Février 2012 n'a apporté que de mauvaises nouvelles pour Alberto Contador, qui a été contraint d'accepter la sanction de deux ans du TAS (Tribunal Arbitral du Sport) pour un contrôle positif au clenbutérol. 50 picogrammes furent la cause, même si la défense du coureur les a attribués, sans succès, à un steak frelaté. Il a été dépossédé du Tour 2010 et du Giro 2011 par l'UCI. La punition, un coup dur qui aurait signifié un effondrement total, psychologique et mental, pour un autre professionnel, fut son carburant. Fait d'une autre trempe, il a prouvé au monde qu'il revenait encore plus fort, remportant deux autres victoires générales à la Vuelta a España et au Giro 2015.

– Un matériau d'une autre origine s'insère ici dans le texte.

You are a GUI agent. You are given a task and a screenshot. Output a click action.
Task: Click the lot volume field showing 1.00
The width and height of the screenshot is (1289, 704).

Parce qu'il a vaincu la maladie et l'a célébré de la meilleure façon possible

Sans tragédie, il n'y a pas de héros. Et Contador, comme les plus grands, a connu sa propre chute et sa rédemption. Le 13 mai 2004, lors du Tour des Asturies, il est tombé au sol à cause d'un malaise soudain et, alors qu'il était inconscient, il a subi de fortes convulsions. Sa vie a été en danger. La cause était un cavernome cérébral congénital dont il a dû être opéré d'urgence à Madrid pendant 5 heures. L'énorme cicatrice qui l'accompagne depuis lors témoigne de la gravité de l'intervention. Pendant un an, Contador a non seulement travaillé pour retrouver une vie normale, mais aussi pour revenir à l'élite comme si rien ne s'était passé. 365 jours plus tard, le futur champion était encore plus fort. Tellement que, le jour même de son retour, lors du Tour Down Under en Australie, il a remporté l'étape reine. L'adversité transformée en motivation et en vertu comme rarement dans l'histoire de ce sport.

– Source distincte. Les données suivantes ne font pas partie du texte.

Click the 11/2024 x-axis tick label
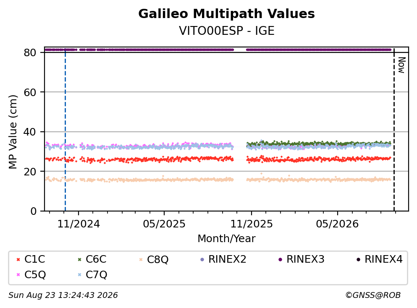[x=79, y=224]
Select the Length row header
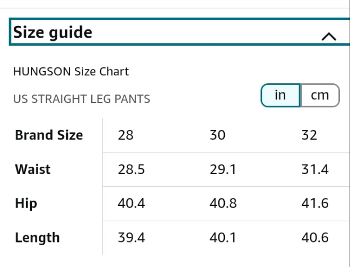Screen dimensions: 350x267 point(37,238)
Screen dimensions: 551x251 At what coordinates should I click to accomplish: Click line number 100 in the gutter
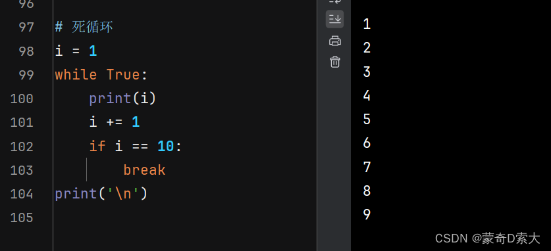point(22,99)
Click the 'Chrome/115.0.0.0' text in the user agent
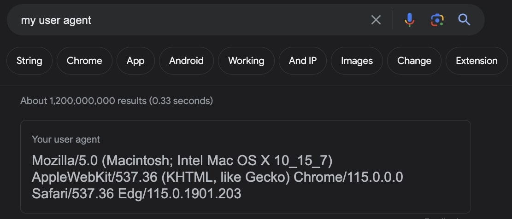This screenshot has height=219, width=512. [348, 177]
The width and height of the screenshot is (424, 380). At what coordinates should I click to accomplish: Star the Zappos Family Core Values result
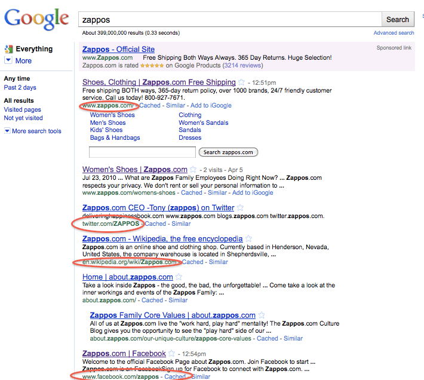(261, 315)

Parce qu'en dehors de la route, il a toujours été un exemple

Le sport professionnel exige de ses idoles des comportements exemplaires lorsqu'ils sont hors des projecteurs. Pau Gasol en fait preuve, Rafa Nadal en est le représentant et Alberto Contador l'incarne également depuis qu'il a commencé à faire la une des journaux et à ouvrir les bulletins d'information. Le parcours du natif de Pinto face aux médias est un exemple d'humilité, de modération et de respect envers ses rivaux. Sa responsabilité sociale ne fait également aucun doute, comme en témoigne la création, en 2010, de la Fondation Alberto Contador. Son objectif est de « sensibiliser la population et les autorités sanitaires à l'énorme impact sociosanitaire de l'AVC et d'améliorer la connaissance que la population en a », comme il l'a lui-même indiqué le jour de son inauguration. Des bourses de recherche et des événements cyclistes de sensibilisation à ce problème font partie des mesures prises par cet organisme.